Governor presents bison plan to West Yellowstone landowners

By Ted Sullivan

WEST YELLOWSTONE - Landowners here expressed skepticism Wednesday about Gov. Brian Schweitzer's bison-management plan.

They told the Democratic governor that the problem with bison leaving Yellowstone National Park and wandering out into the state's cattle fields belongs to the park, and the solution ought to be coming from federal officials.

"We're dealing with a federal problem," landowner Ray Stinnett said. "We're the solution to what the United States should be handling."

But federal officials aren't taking responsibility, Schweitzer said.

Instead, he has proposed the state pay Montana ranchers to remove their cattle from grazing grounds in the West Yellowstone area and the Gardiner basin.

In addition, he wants a bigger bison hunt to reduce the bison herd to a manageable size.

The combination would save the state money it now spends hazing and slaughtering bison, as well as help preserve Montana's brucellosis-free status, Schweitzer told the small group of landowners who gathered to meet him at the Holiday Inn.

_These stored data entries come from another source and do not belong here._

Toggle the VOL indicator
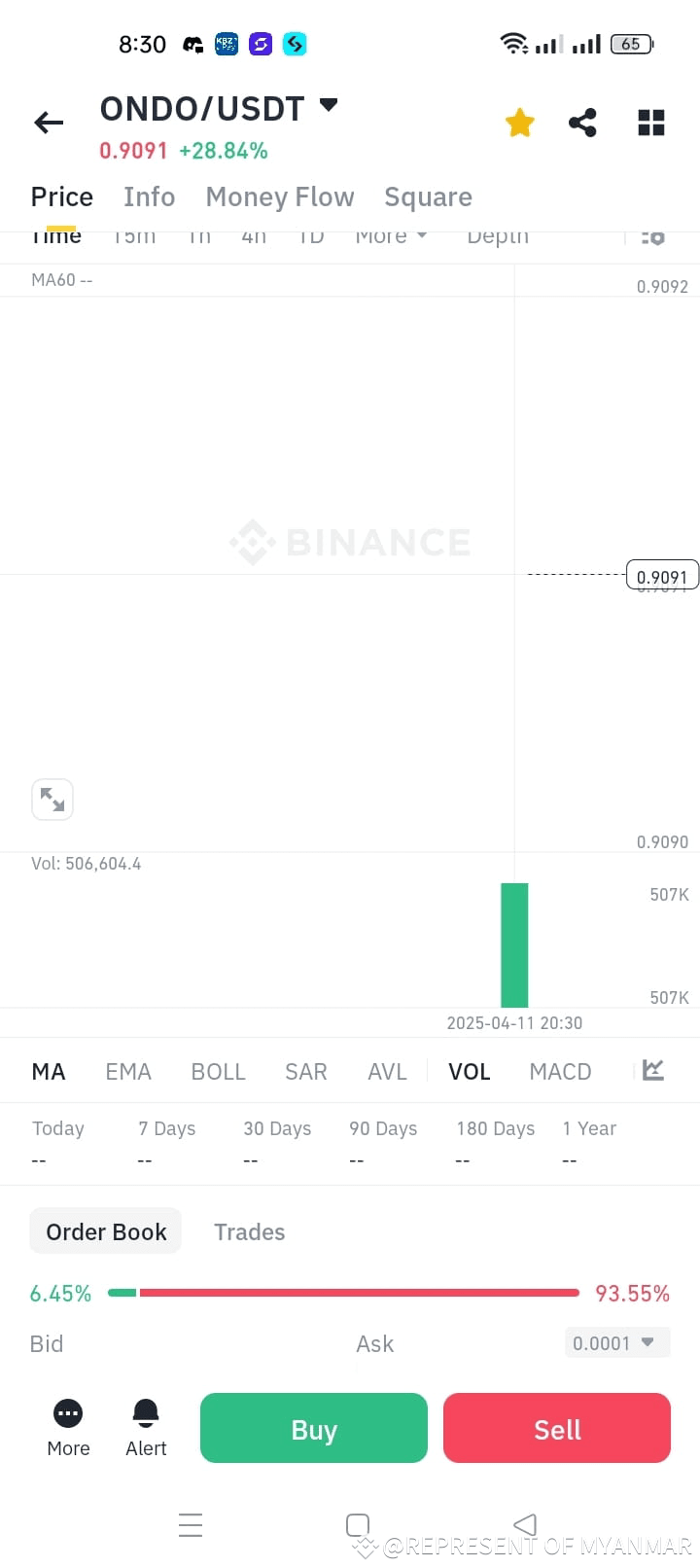Viewport: 700px width, 1568px height. pos(469,1072)
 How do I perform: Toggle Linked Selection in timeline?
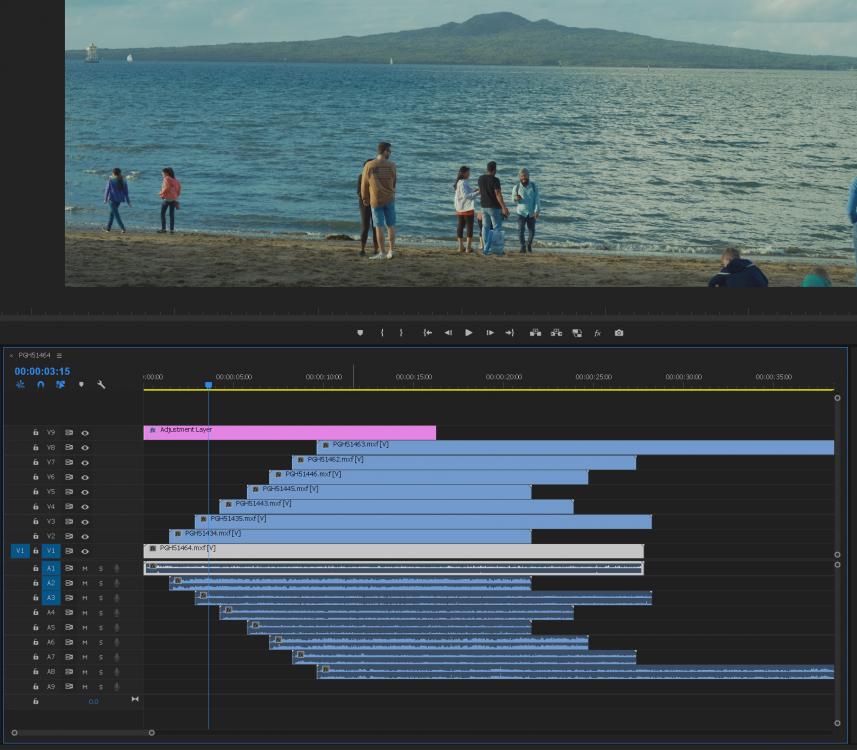[x=60, y=385]
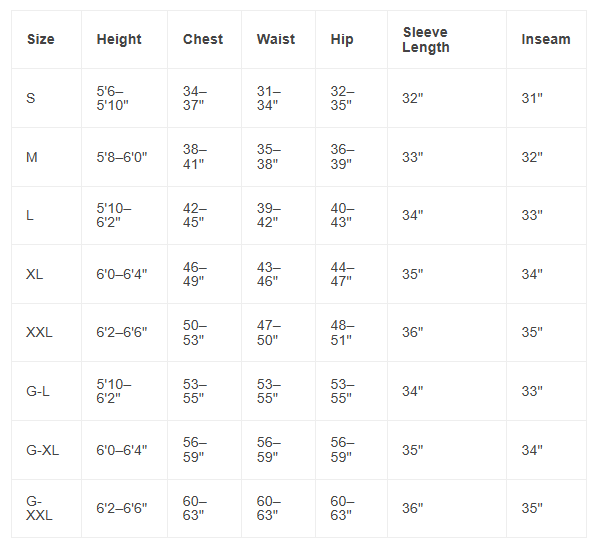
Task: Select the Inseam column header
Action: pos(546,39)
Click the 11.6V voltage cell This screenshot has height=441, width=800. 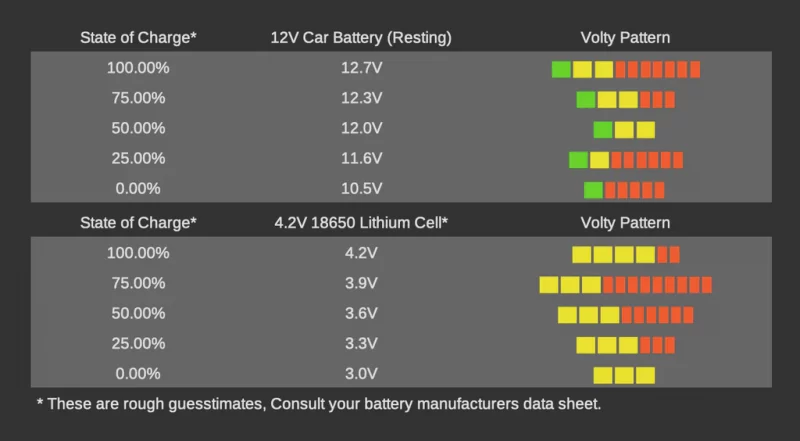coord(361,158)
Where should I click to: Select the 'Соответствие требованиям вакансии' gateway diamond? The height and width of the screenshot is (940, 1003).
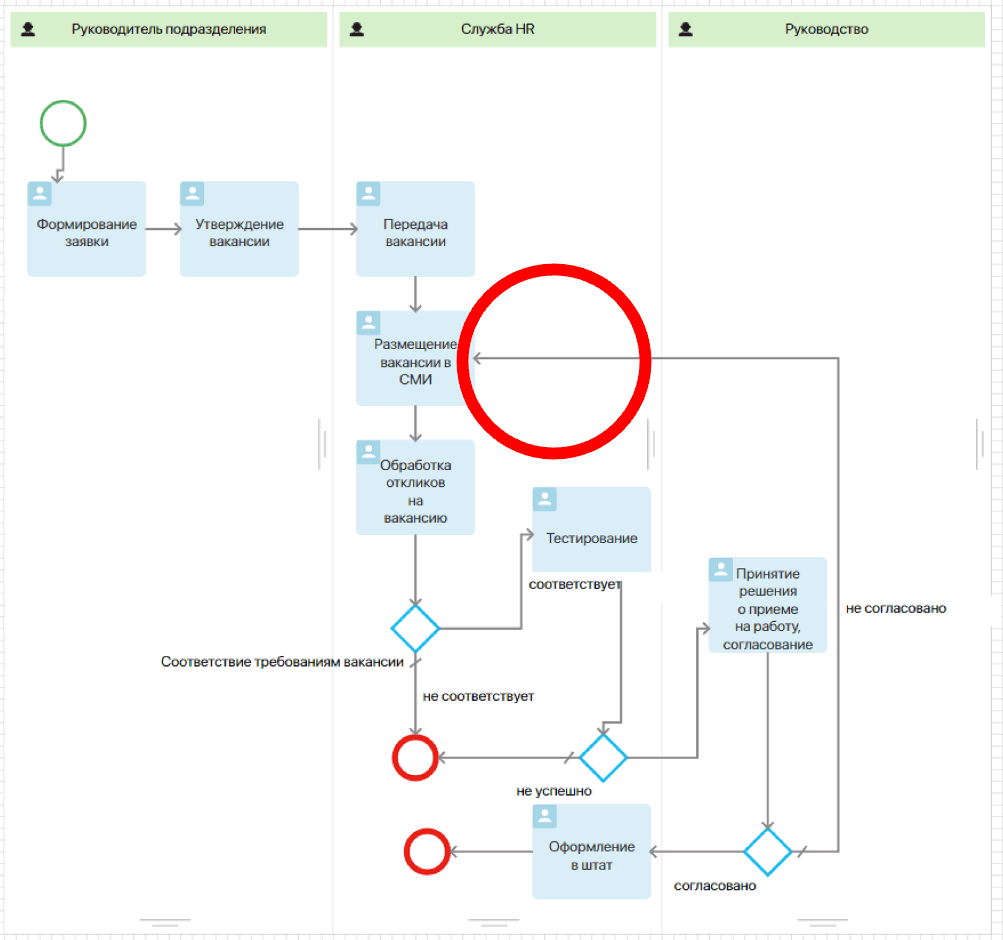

"It doesn't make any sense to haul (the bison) up and bring them to slaughter," Schweitzer told the ranchers as they sat around a large conference table.

"We're putting the entire cattle industry at risk," he said. "I think we can do it better, and I think we can do it cheaper."

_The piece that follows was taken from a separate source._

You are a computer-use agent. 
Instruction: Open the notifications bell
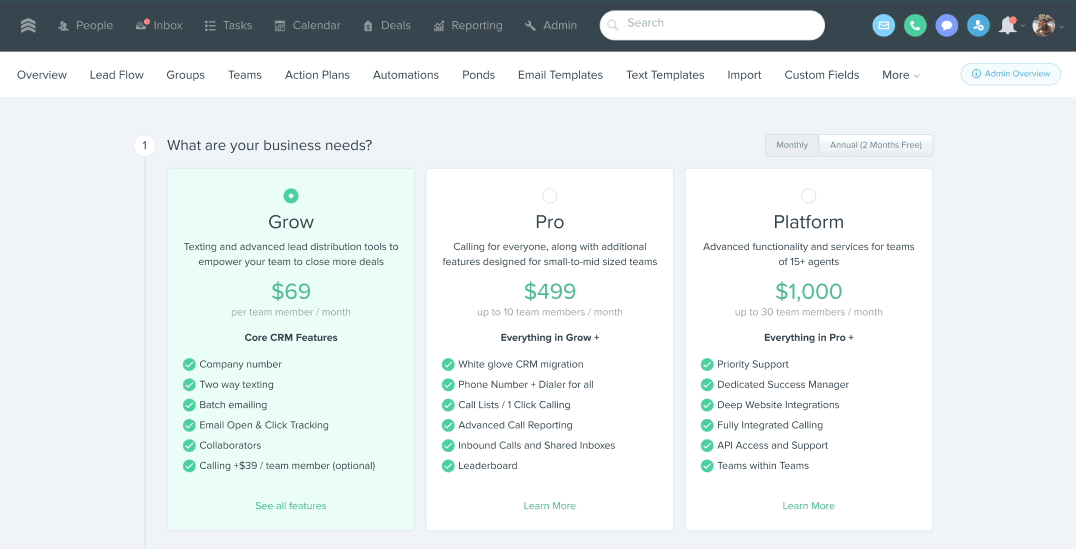pos(1007,26)
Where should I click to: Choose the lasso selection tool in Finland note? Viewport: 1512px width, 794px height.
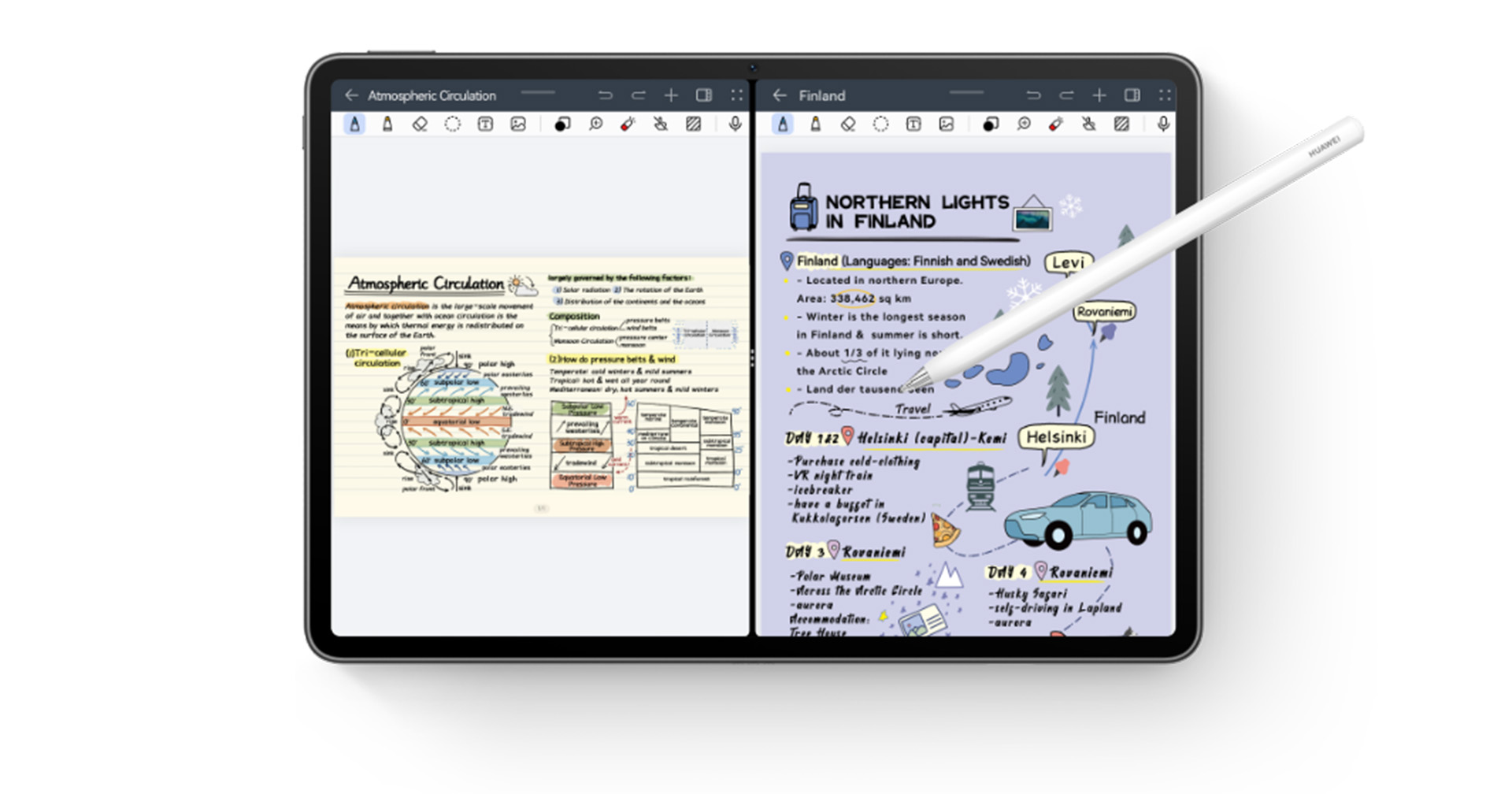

Landowners said they appreciated Schweitzer's visit and his willingness to hear their opinions on bison issues, but they had their doubts about his plan.

Mike Manship, owner of Red Creek Ranch on Hebgen Lake, told Schweitzer bison should be placed into their natural environment in eastern Montana, or at the very least, moved to public land somewhere else.

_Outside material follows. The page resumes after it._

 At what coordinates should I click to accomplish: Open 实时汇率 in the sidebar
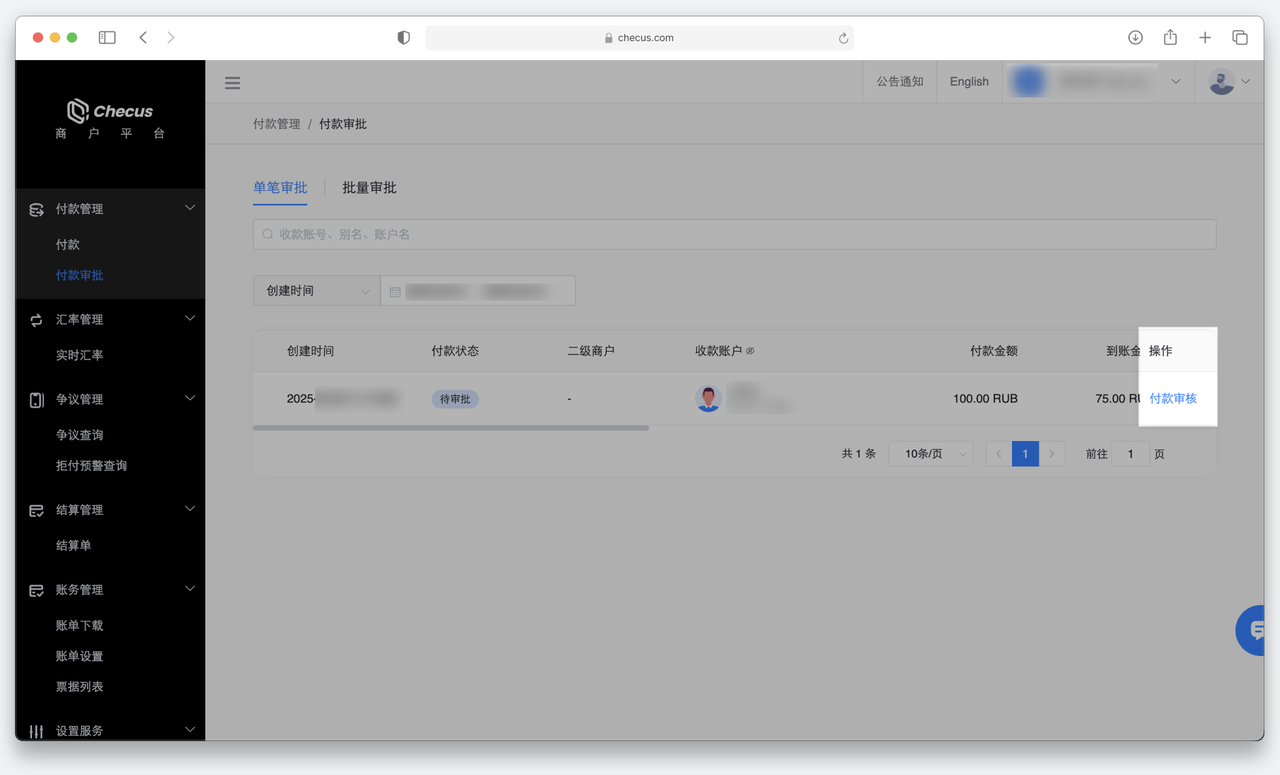80,355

But Schweitzer countered that, "Through a hunt, we can control that population on this end. We can get that down to a manageable number. A lot of people want to shoot these bison."

How many bison could be killed in a hunting season, a landowner asked Schweitzer.

"Well, we hauled 1,000 to slaughter this year," Schweitzer responded. "That doesn't make any sense."

Asked whether a bison hunt could create a tourist boycott and bad press from national media, Schweitzer said people will still come to Montana.

"If people were going to be angry with us, then they would have been angry with us this year when we sent 1,000 of them to slaughter," he said.

But a bison hunt near West Yellowstone could lead to trespassing, property damage and dead bison remains left on private property, Manship said.

Manship then asked the governor what he should do when bison are in his front yard.

Schweitzer told him he could call an agency to remove them.

"I've heard that one before," Manship responded.

Despite a few differences of opinion, the landowners and Schweitzer agreed something must be done before bison spread brucellosis to Montana's cattle, ruining the state's beef industry and brucellosis-free status, they said.

"We're going to lose our brucellosis-free status; it's just a matter of time," Schweitzer said. "We have a mixing zone."

Schweitzer's proposal is a 10-year plan, he said. Meanwhile, scientists, park managers and government agencies could work on other options for the future.

"We're open for discussion," Schweitzer told the landowners. "We just want to lay some stuff on the table."

As Schweitzer left the conference room to take a short helicopter trip to Gardiner, where he also planned to meet with area ranchers, he told the landowners he would be back again.